I am from Iwo Ate in Ogbomosho area of Oyo State. I got my first degree in Accounting from the prestigious Obafemi Awolowo University (OAU), Ile Ife, where by the grace of God I attained First Class honours. I qualified as a Chartered Accountant of the Institute of Chartered Accountants of Nigeria (ICAN) and I later completed a Master’s degree in Accounting from OAU. More recently, I have completed executive education programmes at Harvard Kennedy School of Government.
In terms of my career, I have worked in the consumer goods sector for most of my working life. I spent seven years in Procter and Gamble. I had joined the company’s graduate programme and I rose to become Corporate Finance Manager for West Africa and I was in charge of Accounting, Treasury and Internal Control. By 2011, I had risen to become the Head of Corporate Finance and it was at this point that I answered the call of civic duty and I was appointed Commissioner for Finance in Oyo State under my father and mentor, Late Senator Abiola Ajimobi, by the grace of God, at the age of 33 years. I was the youngest to be appointed to this role.
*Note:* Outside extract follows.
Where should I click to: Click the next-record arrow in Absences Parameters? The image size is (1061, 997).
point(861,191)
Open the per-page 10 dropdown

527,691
As Commissioner of Finance in Oyo State, I was able to introduce several reforms that helped to reposition the finances of the state. Since leaving the Oyo State government, I have been consulting for multi-nationals in the fast-moving consumer goods sector. I am very humbled by my nomination by the Minister of Trade Industry and Investment, Chief Niyi Adebayo and to President Muhammadu Buhari for approving my appointment as the Executive Secretary, National Sugar Development Council.
You are one of the youngest appointees of the administration and the sugar industry is dominated by big players who wield massive influence. How will you cope with these influential and dominant players in the industry?
Well, at 43, I am not really so young. I have over 20 years experience and much of my experience is in the fast-moving consumer goods sector where I have operated at very senior levels, negotiating with and advising multinationals and managing multi-million dollar projects. So, it is a sector that I am very familiar with and I am conversant with the challenges and the opportunities. My public sector experience means I fully understand the workings of government and how to get the best from the public service, which is very critical to the success of the agency.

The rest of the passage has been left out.